COMMENTARY
Christopher Kimball ##Photo courtesy of Christopher Kimball’s Milk Street

Culinary Street Cred

Multi-media mogul dishes on food, wine, new venture

Christopher Kimball

Christopher Kimball is founder of Christopher Kimball’s Milk Street, a food media company dedicated to learning and sharing bold, easy cooking from around the world; the name is derived from the Boston street on which its headquarters is located.

His new venture produces the bi-monthly Christopher Kimball’s Milk Street Magazine, as well as “Christopher Kimball’s Milk Street Radio,” a weekly public radio show and podcast heard on more than 300 stations nationwide. He is also host of “Christopher Kimball’s Milk Street Television,” which will air on public television starting September 2017.

Kimball founded Cook’s Magazine in 1980, serving as publisher and editorial director through 1989. He re-launched the publication as Cook’s Illustrated in 1993 and founded Cook’s Country magazine in 2004. Through 2016, Kimball was host and executive producer of “America’s Test Kitchen” and “Cook’s Country,” the two highest-rated cooking shows on television. He is the author of several books, including his most recent, “Fannie’s Last Supper.”

OWP: Which red wine do you believe to be most food-friendly? White wine?

CK: Big, high-tannin, high-alcohol red wines are very hard to pair with almost any food unless we are talking cassoulet, etc. I really do not enjoy them at this point in my career. I prefer either light- or medium-bodied red wines. Sicily has some terrific reds. A simple Beaujolais or Côtes-du-Rhône is good as well. However, bigger white wines, such as white Burgundy, are good with food; it would be my go-to wine for a serious entrée. For drinking without food, I love Sancerre, Grüner Veltliner, etc.

OWP: Any rules for cooking with wine?

CK: Yes, I would reduce the wine at a sub-simmer and then use the concentrate in cooking.

OWP: Name one dish you have yet to master.

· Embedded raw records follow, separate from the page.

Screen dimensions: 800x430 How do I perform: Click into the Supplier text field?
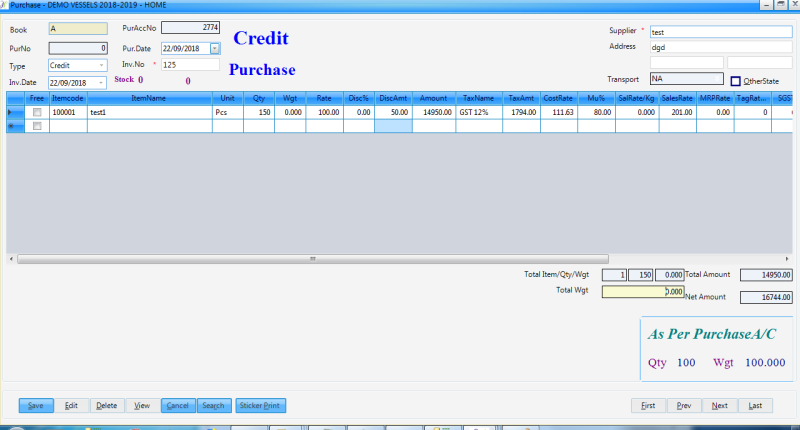tap(720, 32)
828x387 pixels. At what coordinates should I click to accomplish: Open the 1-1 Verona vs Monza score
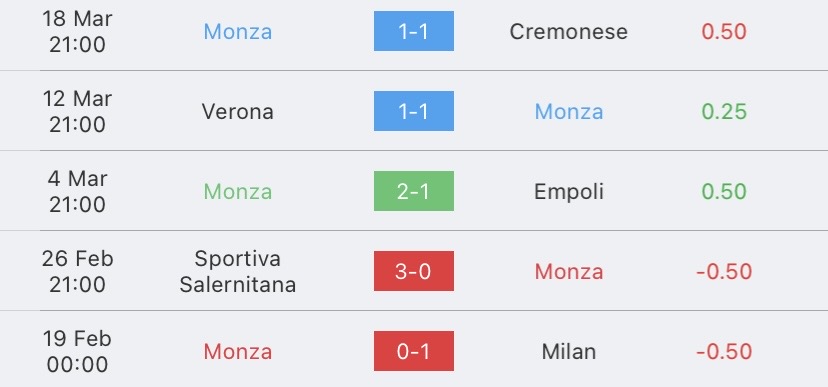(x=413, y=111)
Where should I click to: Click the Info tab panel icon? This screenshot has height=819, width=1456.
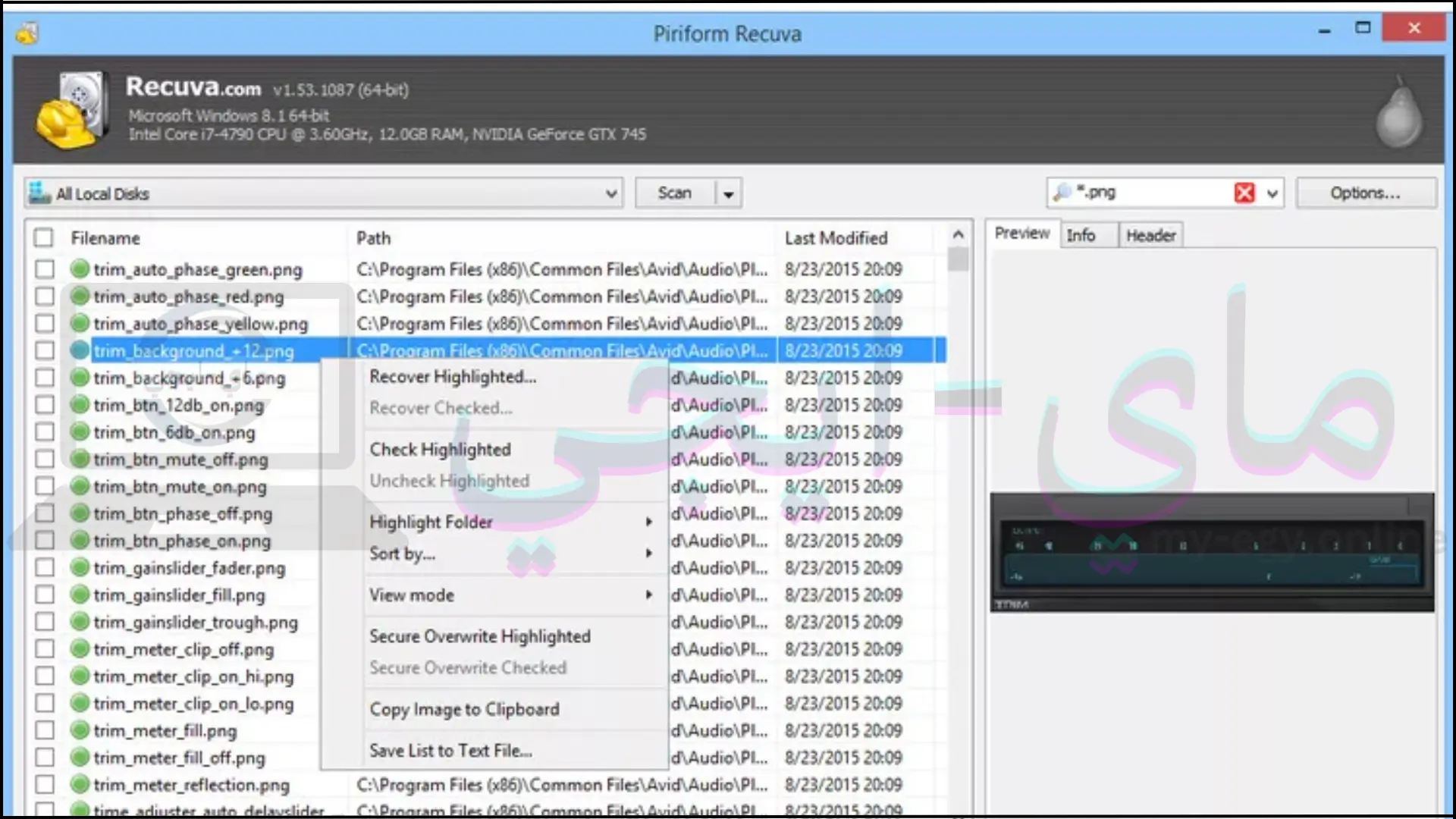click(1081, 236)
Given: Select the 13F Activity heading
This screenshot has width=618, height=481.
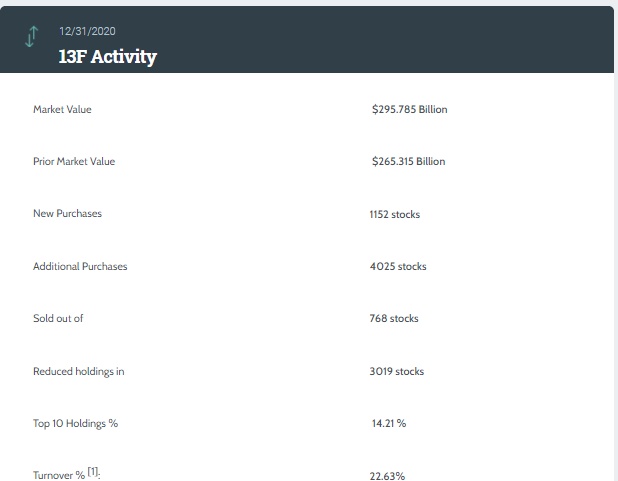Looking at the screenshot, I should pyautogui.click(x=107, y=56).
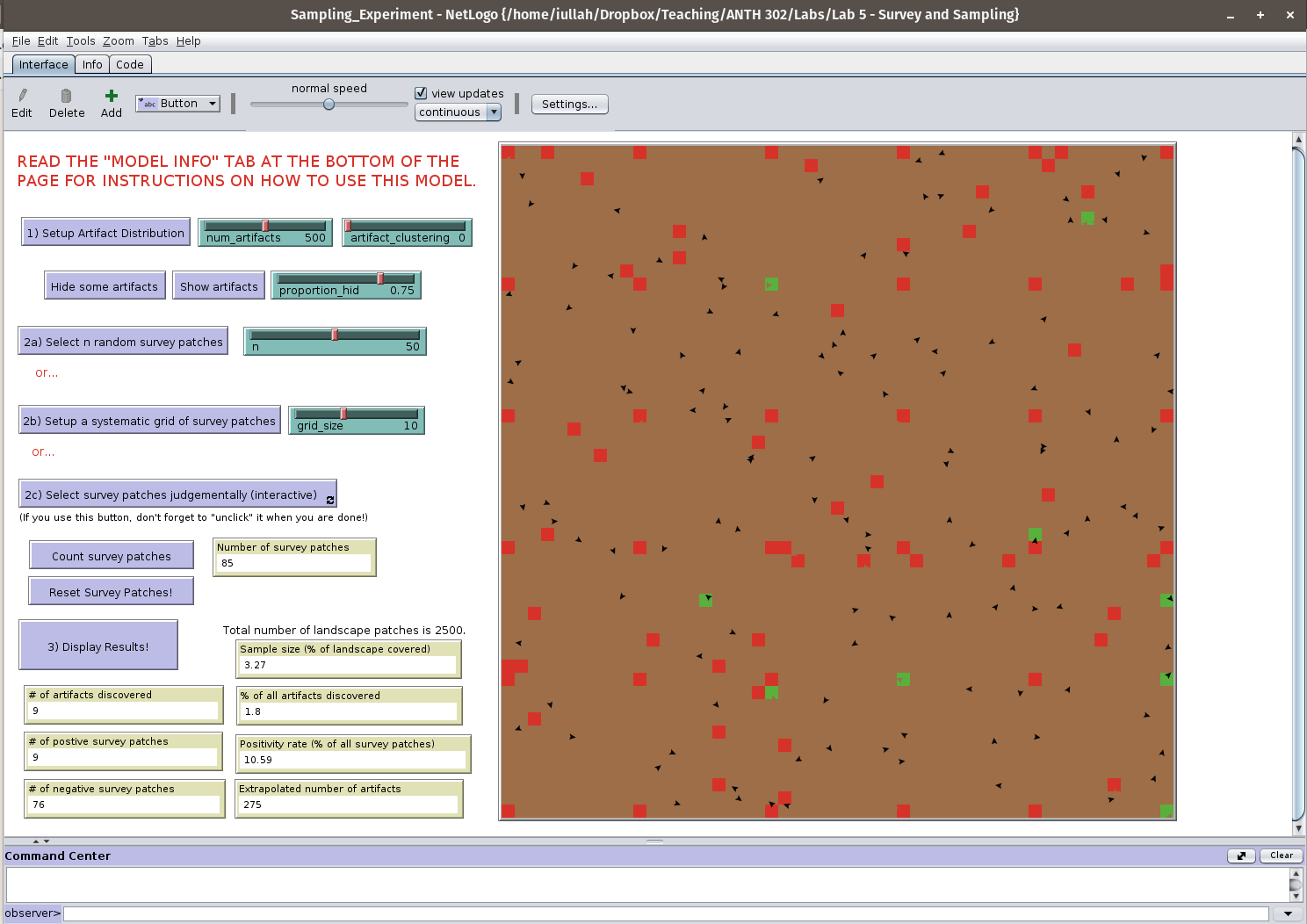Click the Delete trash can icon

pyautogui.click(x=66, y=96)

What makes it so difficult?

CK: Puff pastry, croissants, baguettes: things that should be made by professionals in bakeries, not in my kitchen! Even the French are smart enough to leave this to the professionals!

OWP: What’s the most painstaking dish you have ever made? Was it worth it?

CK: I have been through a “painstaking” recipe back in the 1970s. If you think about that term, it includes the word “pain,” which tells you all you need to know. Cooking should not be about pain! It should be fun.

OWP: Which aspect of cooking instruction do you love the most?

CK: It is the teamwork that is most fun and rewarding. I love it when one of our cooks solves a recipe problem on their own. To paraphrase, “it takes a kitchen.” No one person can do it alone.

OWP: What makes Milk Street unique?

CK: Look, there are tons of very smart, very talented cookbook writers and others who do a fabulous job. Think Fuchsia Dunlop and “Every Grain of Rice.” Milk Street has a niche, which is not to be the best in any one type of cooking but to be the most reliable across a wide range of cultures and recipes. We want to sit at the feet of cooks from around the world, learn from them and then synthesize what we have learned in a way that works for the home cook; this takes a lot of experience and effort as any recipe developer will tell you. However, Milk Street is not going to make better Thai food or Moroccan food than someone who has grown up in that culture. We are just trying to provide a single source for the “new home cooking,” which is an exciting mashup of cooking from around the world.